Let $A(n)$ be a finite square $n \times n$ matrix with entries $a_{ij}=1$ if $i+j$ is a perfect power; otherwise equals to $0$. For an example consider $A(5)$

$$A(5)= \text{ }\begin{pmatrix} 0&0&1&0&0\\ 0&1&0&0&0\\ 1&0&0&0&1\\ 0&0&0&1&1\\ 0&0&1&1&0\\ \end{pmatrix}$$

Can we show that ${1 \above 1.5 pt n^2}\sum_{i=1}^n \sum_{j=1}^n a_{ij} \leq {1 \above 1.5pt 3}$ with equality holding if and only if $n=3$ or $n=6$. The graph below plots the values of ${1 \above 1.5 pt n^2}\sum_{i=1}^n \sum_{j=1}^n a_{ij}$ for small $n$. The graph is what motivated me to ask the question. It appears that the maximums are achieved if $n=3$ or $n=6$.

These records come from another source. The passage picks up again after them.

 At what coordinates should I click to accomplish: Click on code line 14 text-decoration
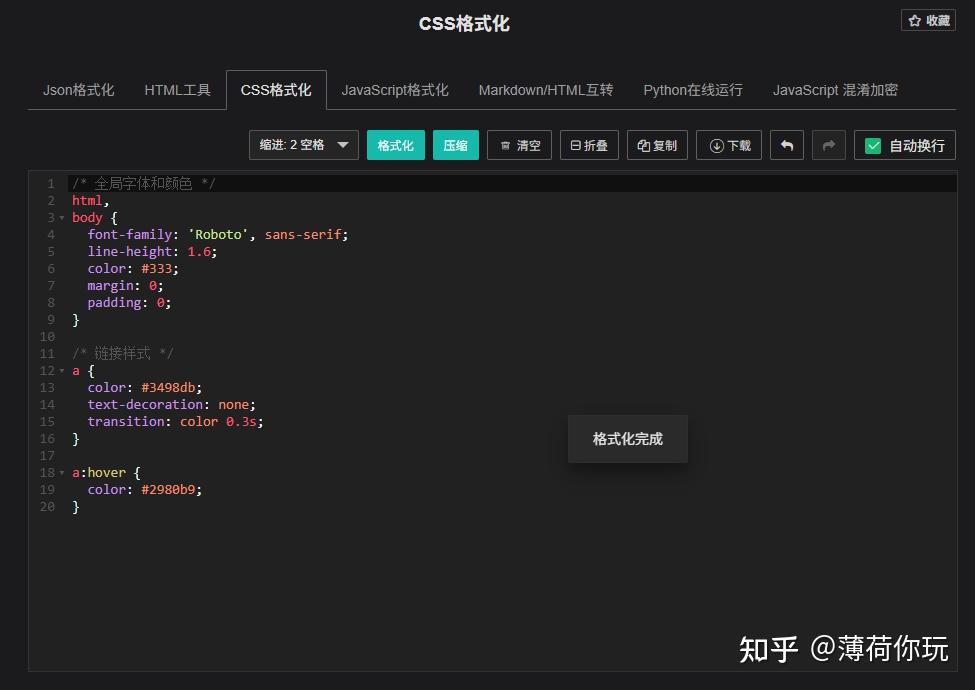pos(145,405)
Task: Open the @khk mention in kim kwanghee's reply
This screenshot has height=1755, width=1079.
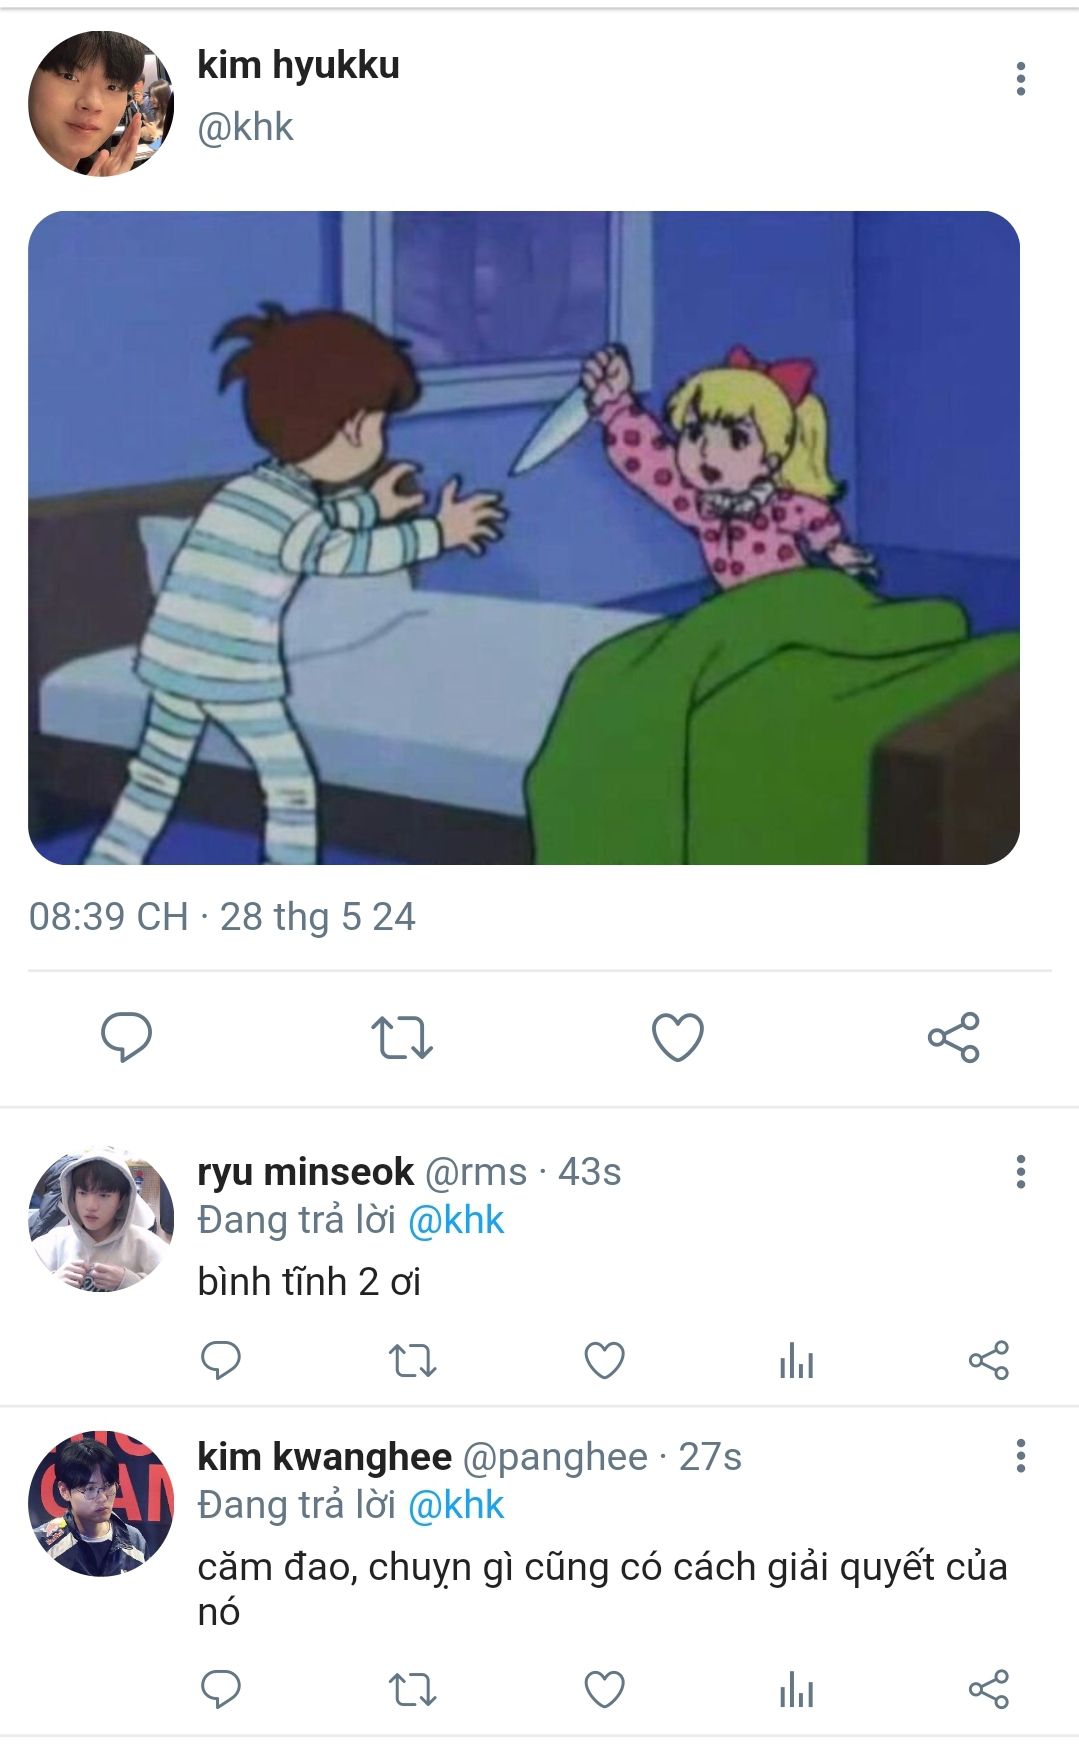Action: pyautogui.click(x=456, y=1506)
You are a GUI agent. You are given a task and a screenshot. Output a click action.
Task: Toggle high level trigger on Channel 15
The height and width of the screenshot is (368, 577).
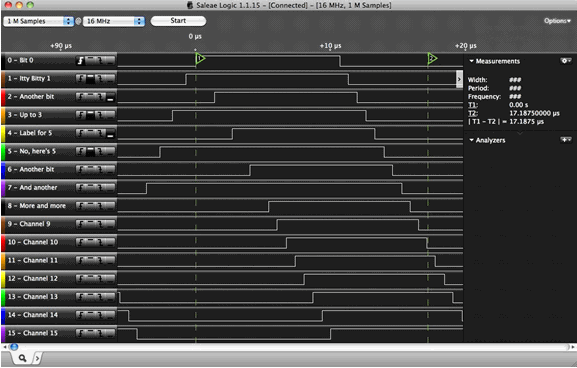click(91, 333)
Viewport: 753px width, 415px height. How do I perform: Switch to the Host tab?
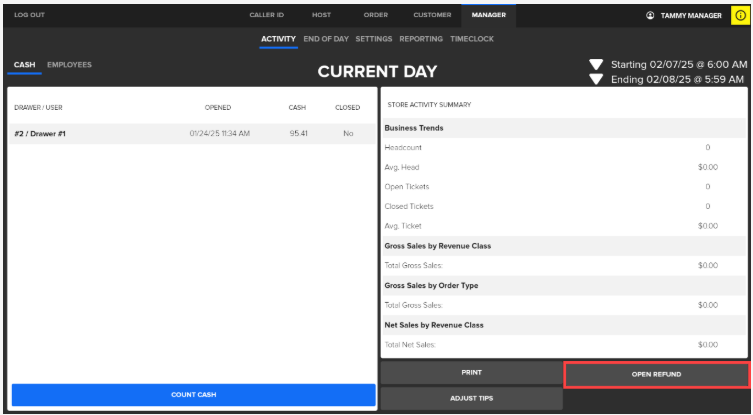pos(321,15)
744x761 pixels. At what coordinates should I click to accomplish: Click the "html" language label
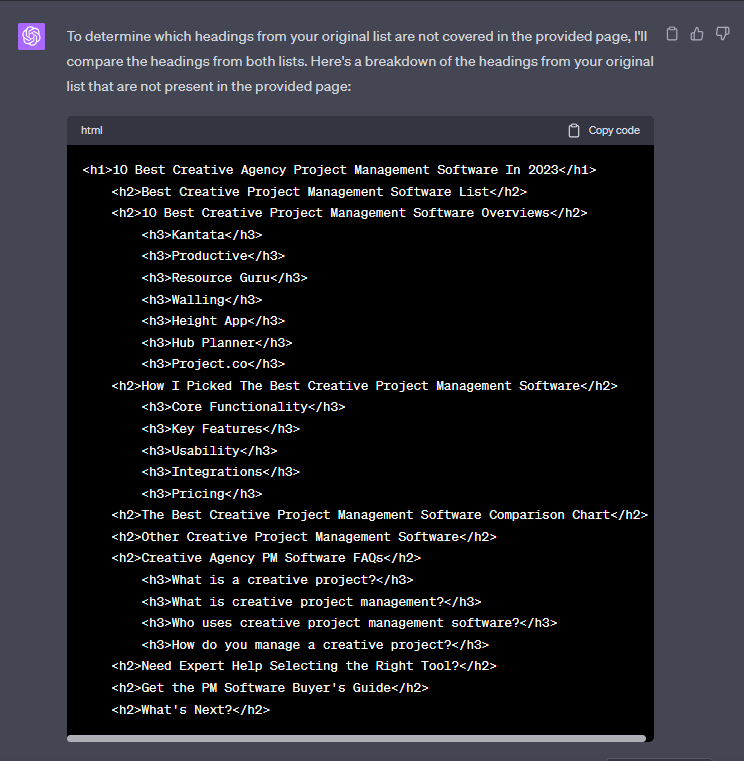[92, 130]
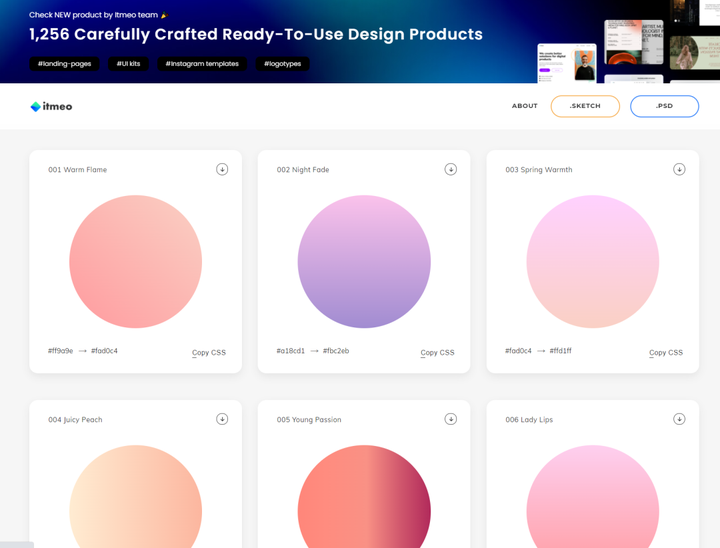Copy CSS for Spring Warmth gradient
The height and width of the screenshot is (548, 720).
point(666,352)
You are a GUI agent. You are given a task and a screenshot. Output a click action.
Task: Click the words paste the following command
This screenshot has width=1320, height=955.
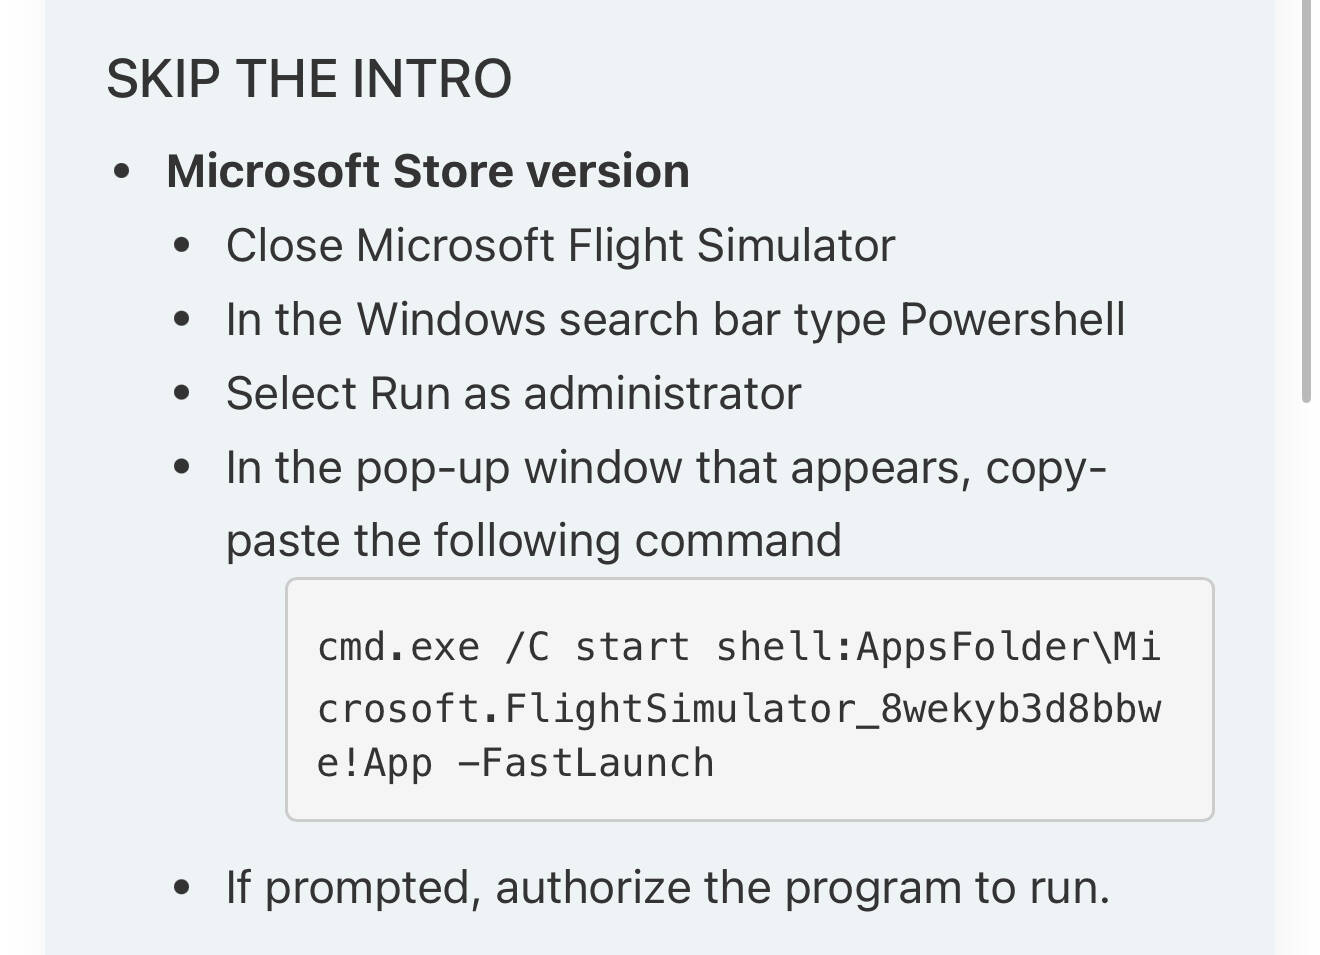pyautogui.click(x=533, y=541)
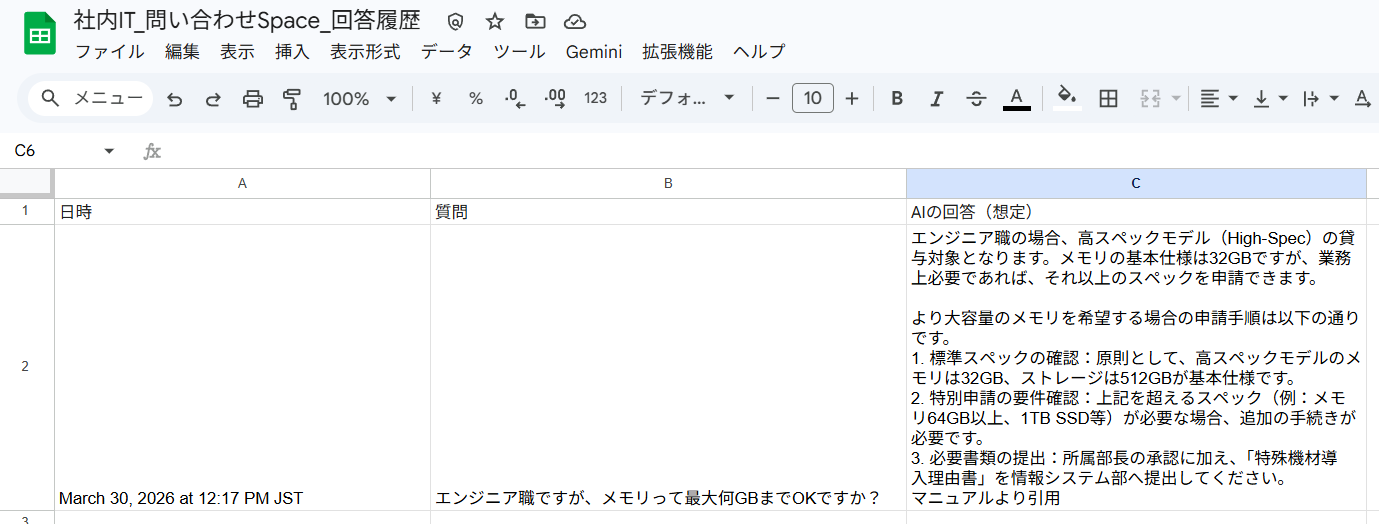Expand the font family dropdown
This screenshot has width=1379, height=524.
pyautogui.click(x=687, y=98)
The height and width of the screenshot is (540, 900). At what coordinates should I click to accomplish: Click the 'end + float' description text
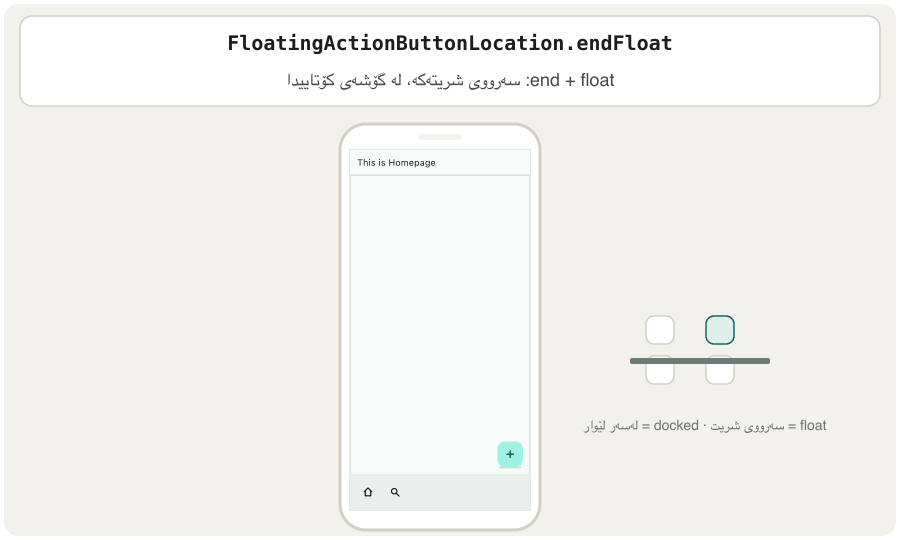tap(571, 80)
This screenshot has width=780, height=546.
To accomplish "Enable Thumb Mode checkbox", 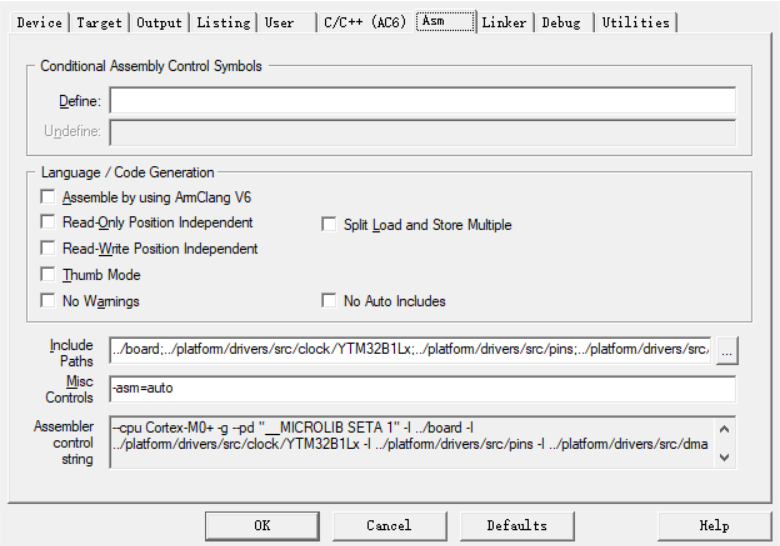I will coord(48,275).
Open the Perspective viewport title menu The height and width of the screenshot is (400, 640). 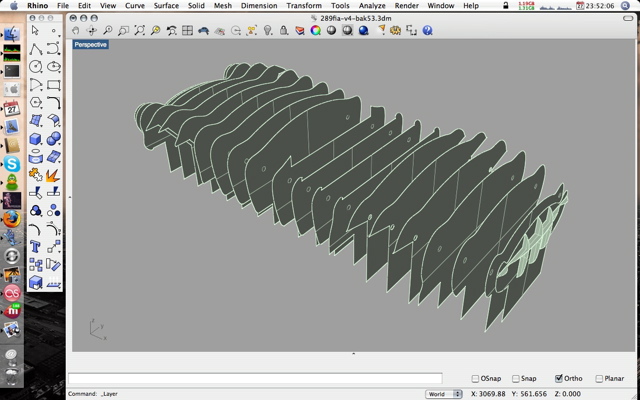[x=91, y=45]
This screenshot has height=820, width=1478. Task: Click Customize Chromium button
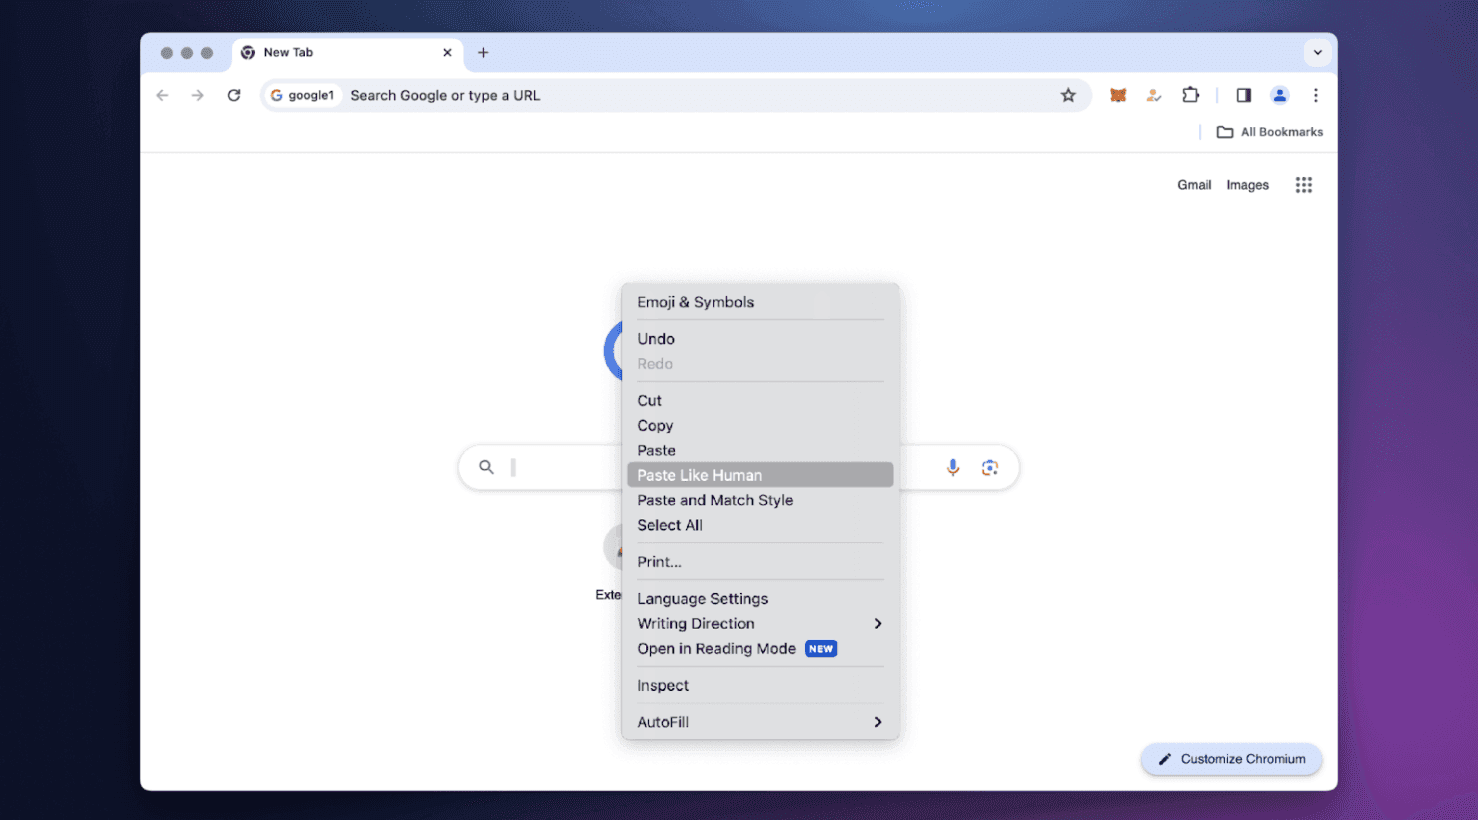pyautogui.click(x=1231, y=759)
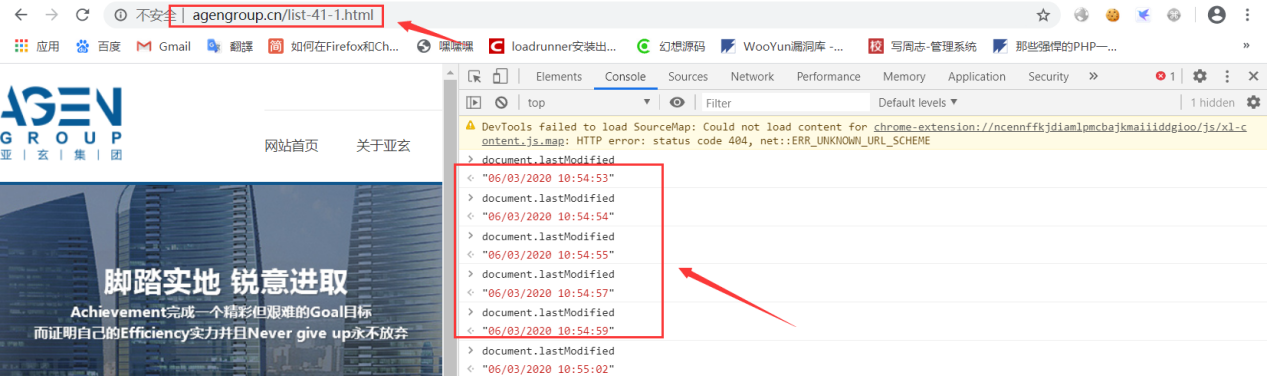Open DevTools settings gear icon
Viewport: 1267px width, 376px height.
coord(1199,76)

UPDATE: I have corrected several terms and added several new terms check out: A293462.

enter image description here

Here was my approach: Let $^t$ be the transpose map that sends the entry $a_{ij} \to a_{ji}$. The commutativity of addition shows us that if $i+j$ is a perfect power then so is $j+i$. Equivalently we see that $a_{ij}=a_{ji}$. In particular $A(n)^t=A(n)$ and so $A(n)$ is symmetric. Now observe that $(a_{ij})^2=a_{ij}$. Since $A(n)$ is symmetric $A(n)^tA(n)=A(n)^2$. The following result is easy to show $$\sum_{i=1}^n \sum_{j=1}^n a_{ij}=tr(A(n)^2)$$ Similarly it easy to show that if ${1 \above 1.5 pt n^2}\sum_{i=1}^n \sum_{j=1}^n a_{ij}={1 \above 1.5 pt x}$ then $x$ is a divisor of $n$. Assume ${tr(A(n)^2) \above 1.5pt n^2}={1 \above 1.5pt 3}$ then $3$ divides $n$. We start by showing via inspection the base case of $n=3$ and $n=6$. Suppose $n=3$ then

$$A(3)^2= \text{ } \begin{pmatrix} 1&0&0\\ 0&1&0\\ 0&0&1\\ \end{pmatrix}$$

And so $tr(A(3)^2)=3$. Surely ${3 \above 1.5pt 3^2}={1 \above 1.5 pt 3}$. Similarly it is easy to compute and show that if $n=6$

$$A(6)^2= \text{ }\begin{pmatrix} 1&0&0&0&1&1\\ 0&2&1&0&0&1\\ 0&1&3&1&0&0\\ 0&0&1&2&1&0\\ 1&0&0&1&2&1\\ 1&1&0&0&1&2\\ \end{pmatrix} $$

And from this we can see that $tr(A(6)^2)=12$. And again we have that ${12 \above 1.5pt 6^2}={1 \above 1.5 pt 3}$.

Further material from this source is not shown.